Menurut Zimmerer (1996) keuntungan dari
kerja samafranchising adalah:
1. Diberikannya pelatihan, pengarahan, dan pengawasan yang
berlanjut dari franchisor.
2. Diberikannya bantuan finansial. Biasanya biaya awal
pembukaan sangat tinggi, sedangkan modal dari perusahaan franchisee sangat terbatas.
3. Keuntungan dari penggunaan nama, merek, produk yang telah
dikenal.
Sedangkan menurut Peggy Lambing (2000:
116-117), keuntungan franchising
meliputi:
1. Bantuan awal yang memberi kemudahan, yaitu berupa jasa
nasihat seleksi lokasi, analisis fasilitas layout,
bantuan keuangan, pelatihan manajemen, seleksi karyawan, dan bantuan pelatihan.
2. Basis untuk mwempertimbangkan prospek keberhasilan, yaitu
menyajikan prediksi dan pengujian tentang kemungkinan untuk menghasilkan
keuntungan.
3. Mendapat pengakuan yang segera, yaitu cepat dikenal karena
sudah memiliki reputasi dan berpengalaman, misalnya, sebulan, seminggu, bahkan
beberapa hari saja sudah dikenal.
4. Daya beli karena merupakan bagian dari organisasi yang
besar, maka pembayaran untuk pembelian bahan baku, peralatan, jasa asuransi
akan relatif murah.
5. Cakupan periklanan dan pengalaman. Periklanan secara
nasional dengan pengalaman yang jauh lebih baik sehingga biaya periklanan
menjadi sangat murah.
6. Perbaikan operasional. Sebagai bagian dari organisasi yang
besar, usaha franchising memiliki
metode yang lebih efisien dalam perbaikan proses produksi.
Disamping
beberapa keuntungan seperti di atas, tentu saja kerja samafranchising tidak selalu menjamin keberhasilan, karena
sangattergantung pada jenis usaha dan kecakapan para wirausaha. Kerugian yang
mungkin terjadi menurut Zimmerer adalah :
1. Program latihan tidak sesuai dengan yang diinginkan.

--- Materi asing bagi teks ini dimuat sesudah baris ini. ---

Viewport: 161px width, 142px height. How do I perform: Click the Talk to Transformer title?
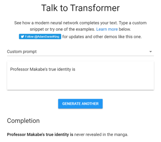click(x=81, y=8)
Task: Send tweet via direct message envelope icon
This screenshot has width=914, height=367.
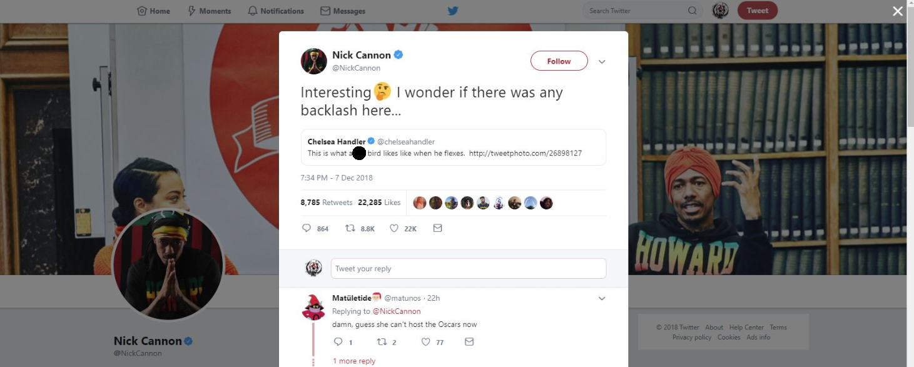Action: pyautogui.click(x=438, y=228)
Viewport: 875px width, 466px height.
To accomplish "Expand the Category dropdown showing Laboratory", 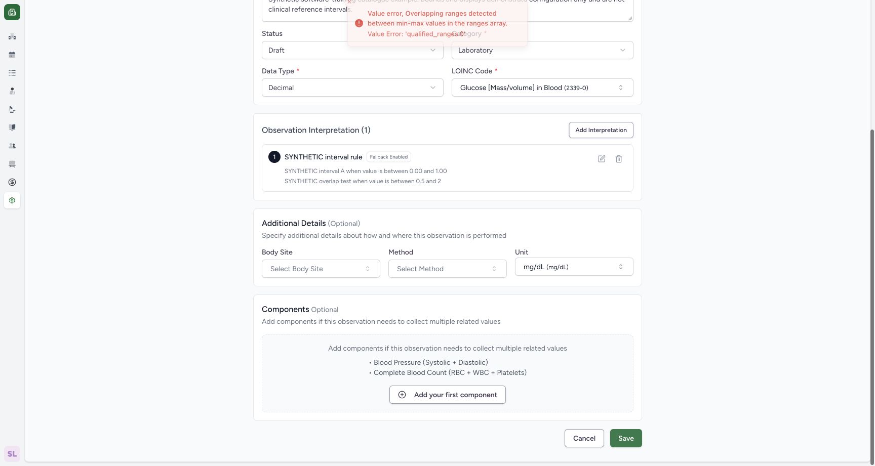I will [542, 50].
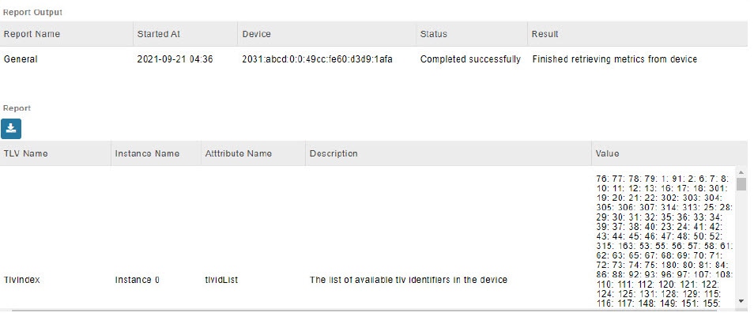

2. Membatasi kreativitas penyelenggaraan usaha franchisee.
3. Franchisee jarang memiliki hak untuk menjual perusahaannya kepada
pihak lain tanpa menawarkan terlebih dahulu kepada pihak franchisor dengan harga yang sama.
Baik merintis usaha baru, membeli maupun franchising, masing-masing memiliki
kelebihan dan kekurangan seperti tampak pada table 2 dibawah ini.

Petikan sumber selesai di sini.